Prologue from Loving Tiara:

I can never find the quiet. I know that someday this will end and I will have plenty of quiet time, but right now I can’t imagine that being my reality. Someone always needs me.

Most days I just hope to survive until she falls asleep. I constantly ask God, the universe, whoever can hear my thoughts, to give me the strength to carry on. It’s the mantra that plays in my head all day long until she falls asleep at night, and then I say, “Thank you, thank you, thank you” with a huge sigh of relief. I survived another day.

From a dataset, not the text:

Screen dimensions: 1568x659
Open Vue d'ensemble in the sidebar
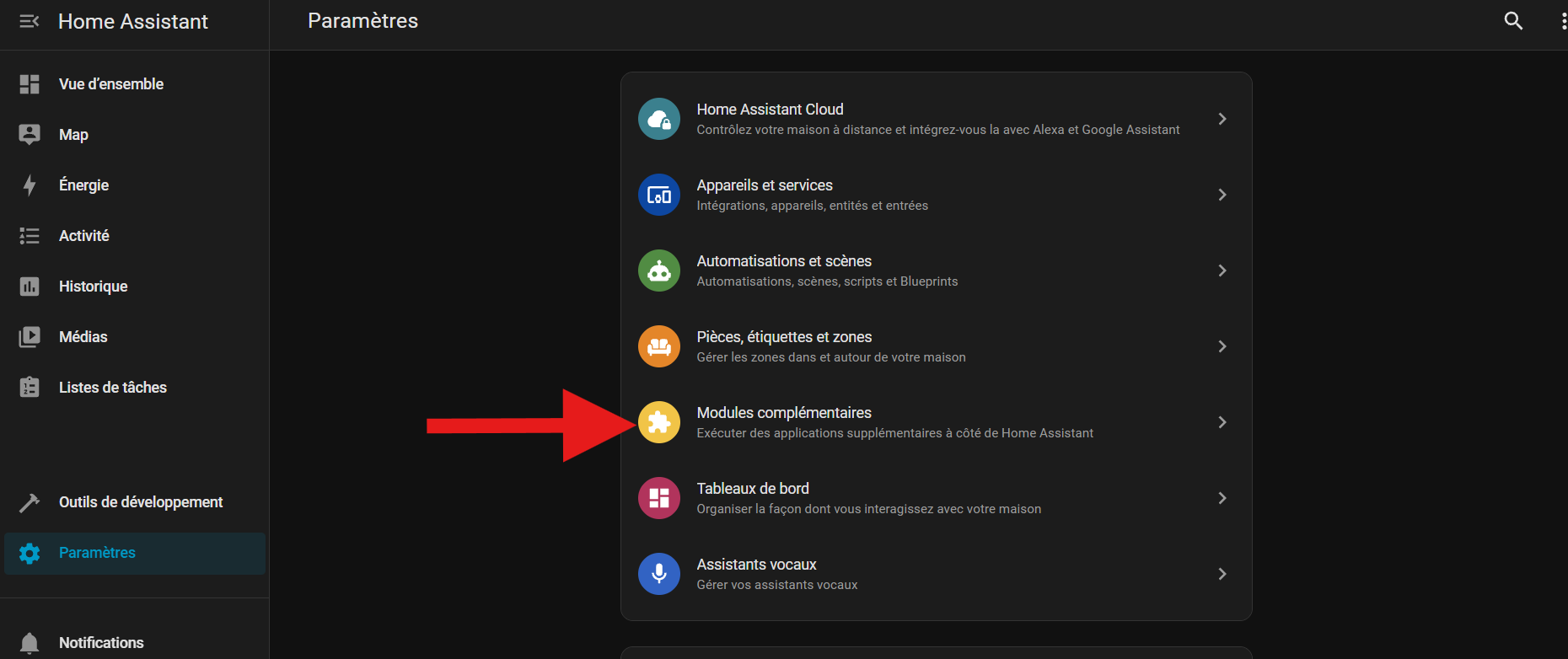pos(111,84)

I always wonder how I find the strength to keep going. Everyone in my family and inner circle are shocked that I keep doing what I’m doing. Some have begged me to stop, find another way, or have her placed outside the home, for they fear she will eventually kill me. I refuse to listen to them or entertain their suggestions, because I know in my heart, being her caretaker won’t last forever. I’m meant to be her caretaker for her entire life, and no one can stop me from doing otherwise.

I often wonder how I can love, more than life itself, the person who abuses me daily. Why do I crave her kisses, her bear hugs, and her contagious smiles, when I know she will suddenly lash out at me without any warning?

I would rather die taking care of her than give up on her. I am her mother, her voice, her strength her advocate, and her biggest fan. I am also a wife and a mother to my two other beautiful girls. They all need me to be strong, so they can pretend our lives are “normal.” Even when I feel like dying inside, I carry on, because that is who I am. This is the story of loving Tiara.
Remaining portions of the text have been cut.